The Crucifixion of Petraeus
Lance on Jul 20 2007 at 3:33 am | Filed under: Domestic Politics, Glenn Greenwald's Carnival of Fisking, Military Matters, Notes on the war, Uncategorized
McQ beat me to it on the campaign to discredit General Petraeus as an Bush administration hack. This is doubly ironic considering Petraeus’ long standing and cogent criticism of the way the war was being fought. A man so devoted to changing things he bucked traditional combat doctrine and pushed hard, with career risk involved, to change things. His efforts included the rewrite of the military’s counterinsurgency doctrine, the aggregating of men outside the establishment such as David Kilcullen in putting together the doctrine and advising him in the present campaign. Yet Glenn Greenwald and Andrew Sullivan have the gall to portray him as a partisan hack. Sullivan didn’t even bother to read the transcript first.
If I were eager to maintain a semblance of military independence from the agenda of extremist, Republican partisans, I wouldn’t go on the Hugh Hewitt show, would you?
Actually I expect he will do what he has, appear in a number of venues and forums, not just those Andrew Sullivan approves of.

**What you have to do:** Transcribe the blog post above about General Petraeus in full, word for word.

**Record excerpts:**
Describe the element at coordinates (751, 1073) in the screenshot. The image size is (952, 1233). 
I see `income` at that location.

---

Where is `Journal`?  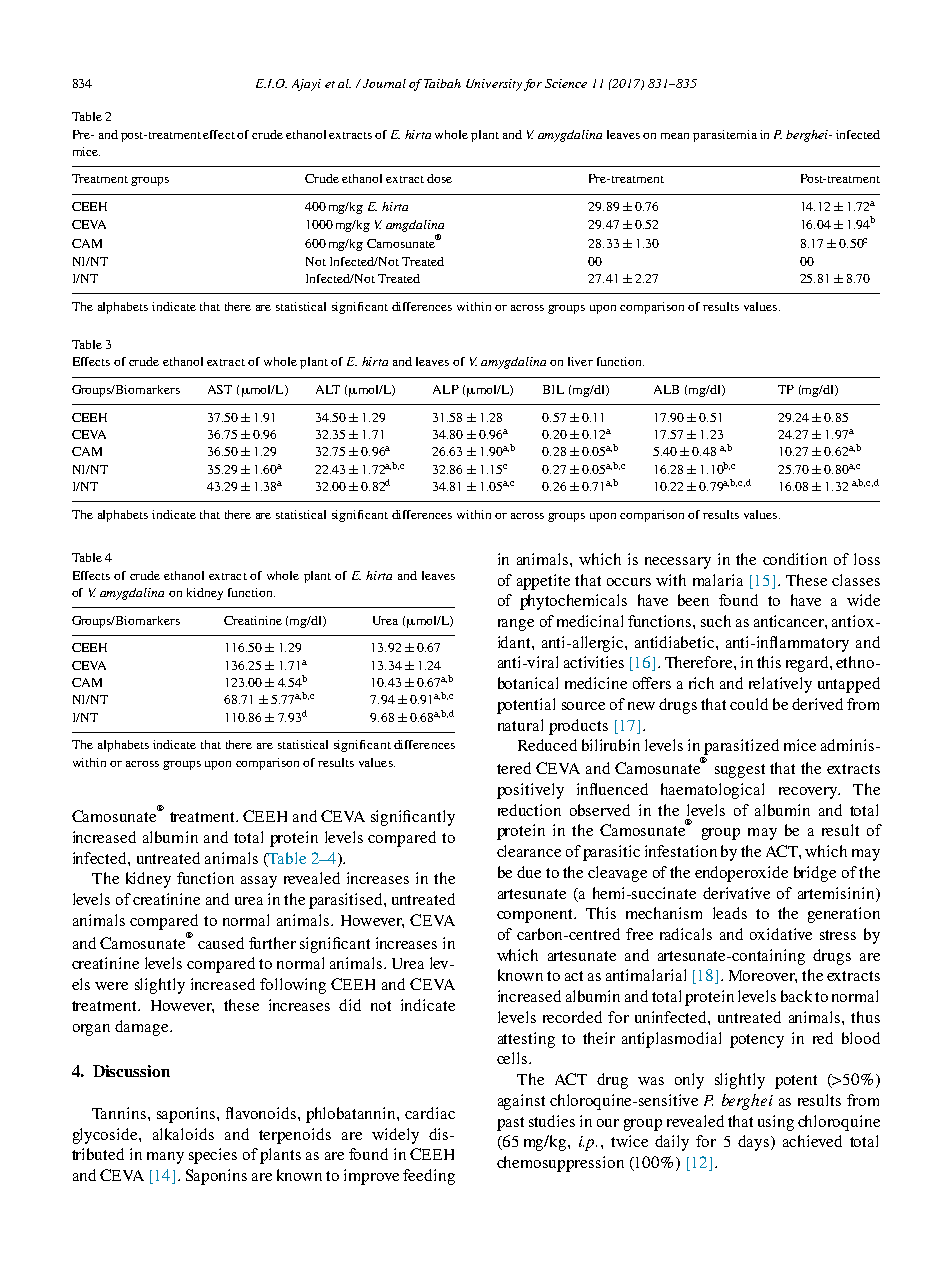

**Written response:**
The Crucifixion of Petraeus
Lance on Jul 20 2007 at 3:33 am | Filed under: Domestic Politics, Glenn Greenwald's Carnival of Fisking, Military Matters, Notes on the war, Uncategorized
McQ beat me to it on the campaign to discredit General Petraeus as an Bush administration hack. This is doubly ironic considering Petraeus’ long standing and cogent criticism of the way the war was being fought. A man so devoted to changing things he bucked traditional combat doctrine and pushed hard, with career risk involved, to change things. His efforts included the rewrite of the military’s counterinsurgency doctrine, the aggregating of men outside the establishment such as David Kilcullen in putting together the doctrine and advising him in the present campaign. Yet Glenn Greenwald and Andrew Sullivan have the gall to portray him as a partisan hack. Sullivan didn’t even bother to read the transcript first.
If I were eager to maintain a semblance of military independence from the agenda of extremist, Republican partisans, I wouldn’t go on the Hugh Hewitt show, would you?
Actually I expect he will do what he has, appear in a number of venues and forums, not just those Andrew Sullivan approves of.